[EXERCISE DATA Boundary: Start]
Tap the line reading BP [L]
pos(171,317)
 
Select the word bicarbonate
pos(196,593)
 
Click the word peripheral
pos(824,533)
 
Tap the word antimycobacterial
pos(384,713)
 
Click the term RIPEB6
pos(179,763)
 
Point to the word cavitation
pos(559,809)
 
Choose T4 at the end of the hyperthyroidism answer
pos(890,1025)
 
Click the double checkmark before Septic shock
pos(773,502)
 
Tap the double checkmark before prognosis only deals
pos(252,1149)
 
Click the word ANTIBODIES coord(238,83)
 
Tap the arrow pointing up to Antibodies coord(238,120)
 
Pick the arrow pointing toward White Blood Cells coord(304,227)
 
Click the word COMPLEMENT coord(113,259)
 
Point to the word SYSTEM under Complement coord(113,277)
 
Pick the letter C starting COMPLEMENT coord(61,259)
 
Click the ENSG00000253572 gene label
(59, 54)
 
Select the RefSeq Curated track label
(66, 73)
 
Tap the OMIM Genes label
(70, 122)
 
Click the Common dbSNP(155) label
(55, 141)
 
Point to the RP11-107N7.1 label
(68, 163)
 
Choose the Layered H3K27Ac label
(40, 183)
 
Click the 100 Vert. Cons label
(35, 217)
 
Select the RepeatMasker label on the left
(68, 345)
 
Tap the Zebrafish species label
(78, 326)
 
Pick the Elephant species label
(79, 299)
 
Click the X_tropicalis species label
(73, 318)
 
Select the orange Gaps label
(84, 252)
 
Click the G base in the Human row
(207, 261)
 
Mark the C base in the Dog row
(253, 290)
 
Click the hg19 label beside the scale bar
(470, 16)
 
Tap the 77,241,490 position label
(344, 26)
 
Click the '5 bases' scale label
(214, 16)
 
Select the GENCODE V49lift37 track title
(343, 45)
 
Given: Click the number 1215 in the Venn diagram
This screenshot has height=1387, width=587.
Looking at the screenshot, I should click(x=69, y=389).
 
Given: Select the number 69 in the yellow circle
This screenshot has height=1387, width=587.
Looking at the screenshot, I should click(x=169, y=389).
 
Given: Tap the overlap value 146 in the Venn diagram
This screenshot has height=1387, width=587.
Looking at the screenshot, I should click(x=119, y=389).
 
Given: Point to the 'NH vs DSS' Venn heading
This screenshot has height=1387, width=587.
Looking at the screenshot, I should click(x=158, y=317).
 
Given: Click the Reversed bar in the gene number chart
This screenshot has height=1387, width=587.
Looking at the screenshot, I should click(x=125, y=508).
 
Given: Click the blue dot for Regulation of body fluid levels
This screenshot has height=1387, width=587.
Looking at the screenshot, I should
[EXERCISE DATA Boundary: End]
◆ TASK REQUIREMENTS
Nothing should be left out. Reproduce all the entries precisely.

◆ EXPECTED OUTPUT
Tap the line reading BP [L]
pos(171,317)
 
Select the word bicarbonate
pos(196,593)
 
Click the word peripheral
pos(824,533)
 
Tap the word antimycobacterial
pos(384,713)
 
Click the term RIPEB6
pos(179,763)
 
Point to the word cavitation
pos(559,809)
 
Choose T4 at the end of the hyperthyroidism answer
pos(890,1025)
 
Click the double checkmark before Septic shock
pos(773,502)
 
Tap the double checkmark before prognosis only deals
pos(252,1149)
 
Click the word ANTIBODIES coord(238,83)
 
Tap the arrow pointing up to Antibodies coord(238,120)
 
Pick the arrow pointing toward White Blood Cells coord(304,227)
 
Click the word COMPLEMENT coord(113,259)
 
Point to the word SYSTEM under Complement coord(113,277)
 
Pick the letter C starting COMPLEMENT coord(61,259)
 
Click the ENSG00000253572 gene label
(59, 54)
 
Select the RefSeq Curated track label
(66, 73)
 
Tap the OMIM Genes label
(70, 122)
 
Click the Common dbSNP(155) label
(55, 141)
 
Point to the RP11-107N7.1 label
(68, 163)
 
Choose the Layered H3K27Ac label
(40, 183)
 
Click the 100 Vert. Cons label
(35, 217)
 
Select the RepeatMasker label on the left
(68, 345)
 
Tap the Zebrafish species label
(78, 326)
 
Pick the Elephant species label
(79, 299)
 
Click the X_tropicalis species label
(73, 318)
 
Select the orange Gaps label
(84, 252)
 
Click the G base in the Human row
(207, 261)
 
Mark the C base in the Dog row
(253, 290)
 
Click the hg19 label beside the scale bar
(470, 16)
 
Tap the 77,241,490 position label
(344, 26)
 
Click the '5 bases' scale label
(214, 16)
 
Select the GENCODE V49lift37 track title
(343, 45)
 
Given: Click the number 1215 in the Venn diagram
This screenshot has height=1387, width=587.
Looking at the screenshot, I should click(x=69, y=389).
 
Given: Select the number 69 in the yellow circle
This screenshot has height=1387, width=587.
Looking at the screenshot, I should click(x=169, y=389).
 
Given: Tap the overlap value 146 in the Venn diagram
This screenshot has height=1387, width=587.
Looking at the screenshot, I should click(x=119, y=389).
 
Given: Point to the 'NH vs DSS' Venn heading
This screenshot has height=1387, width=587.
Looking at the screenshot, I should click(x=158, y=317).
 
Given: Click the Reversed bar in the gene number chart
This screenshot has height=1387, width=587.
Looking at the screenshot, I should click(x=125, y=508).
 
Given: Click the blue dot for Regulation of body fluid levels
This screenshot has height=1387, width=587.
Looking at the screenshot, I should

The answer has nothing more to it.